[Extract]
Now, that doesn’t make them Beethoven or The Beatles, but it don’t make them Justin Beiber, either. The music is tightly crafted and honed by a focus on live performance rather than studio trickery. Take a listen to rhythmic structure of “Anna Begins,” the interplay of instrumentation in “Perfect Blue Buildings,” or the crisp build of “Round Here,” which never feels forced or muddy.
And let’s look at the lyrics. Sharp and insightful, they have so much more to say than, “Oh baby, I want to be with you.” They do say that, on occasion, but usually with the weight that comes from knowing, “Yes, I want to be with you, but we’re both broken, and will we fix each other or just be two broken people limping through the world?” I paraphrase, of course. But consider “Round Here,” one of my favorites on their first album.
I walk in the air between the rain
Through myself and back again
Where? I don’t know
Maria says she’s dying
Through the door I hear her crying
Why? I don’t know
For a lot of writers I know, they find inspiration in the writing of others. I had a conversation with a friend last week who is reading Robert E. Howard’s Conan books for the first time, and I could hear the inspiration in his voice. I can hardly wait to see what that spurs him to write. It’s no different with me, but I find myself being sparked by song lyrics as much as anything else. I recently had a story picked up for the Rock is Dead anthology that illustrates that truth quite well.

[Supplied data]
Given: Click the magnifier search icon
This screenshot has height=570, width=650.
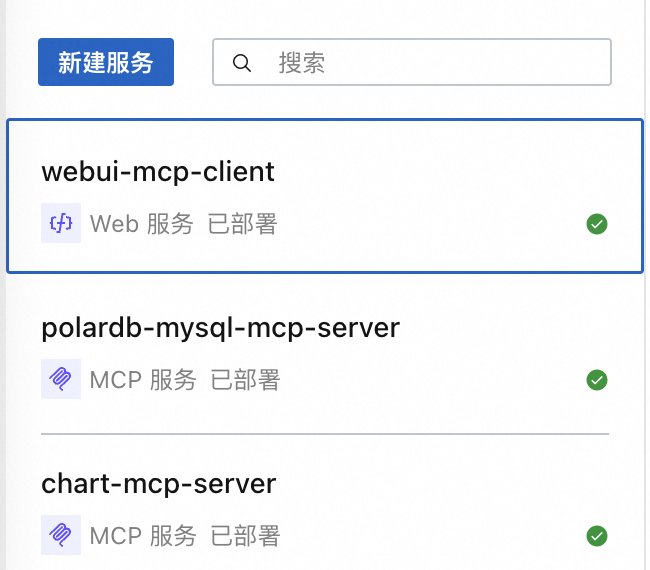Looking at the screenshot, I should pos(241,63).
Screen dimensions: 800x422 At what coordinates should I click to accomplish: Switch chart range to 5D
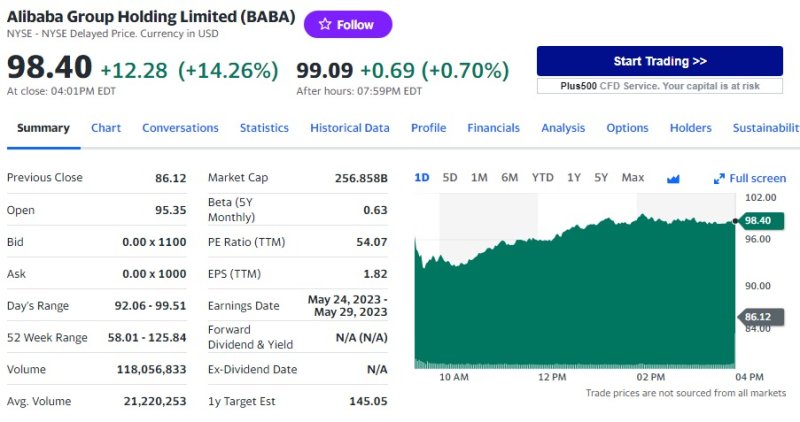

[What you need to do]
a: In the music essay, which song does the writer name as one of their favorites on the band's first album?
b: Rewrite the music essay starting at "And let’s look" and ending at "their first album.", swapping "broken" for "damaged".
c: Write what comes next in the music essay, picking up after its final sentence.

[Answers given]
a: "Round Here."

b:
And let’s look at the lyrics. Sharp and insightful, they have so much more to say than, “Oh baby, I want to be with you.” They do say that, on occasion, but usually with the weight that comes from knowing, “Yes, I want to be with you, but we’re both damaged, and will we fix each other or just be two damaged people limping through the world?” I paraphrase, of course. But consider “Round Here,” one of my favorites on their first album.

c:
My story “Memory in the Time of Bones,” available as a free 13 minute audio podcast on the wonderful Wily Writers website, was inspired entirely by the Crow’s “American Girl” song off Hard Candy…specifically the line “…she has porcelain under her skin.”
There is also a line from the Counting Crows song “Mr. Jones” buried in Cobalt City Blues, and I’ll buy a coffee for anyone who finds it.
Good writing is good writing is good writing. It doesn’t matter to me where it comes from. And if you keep your ears open, you’ll find gems where you least expect them.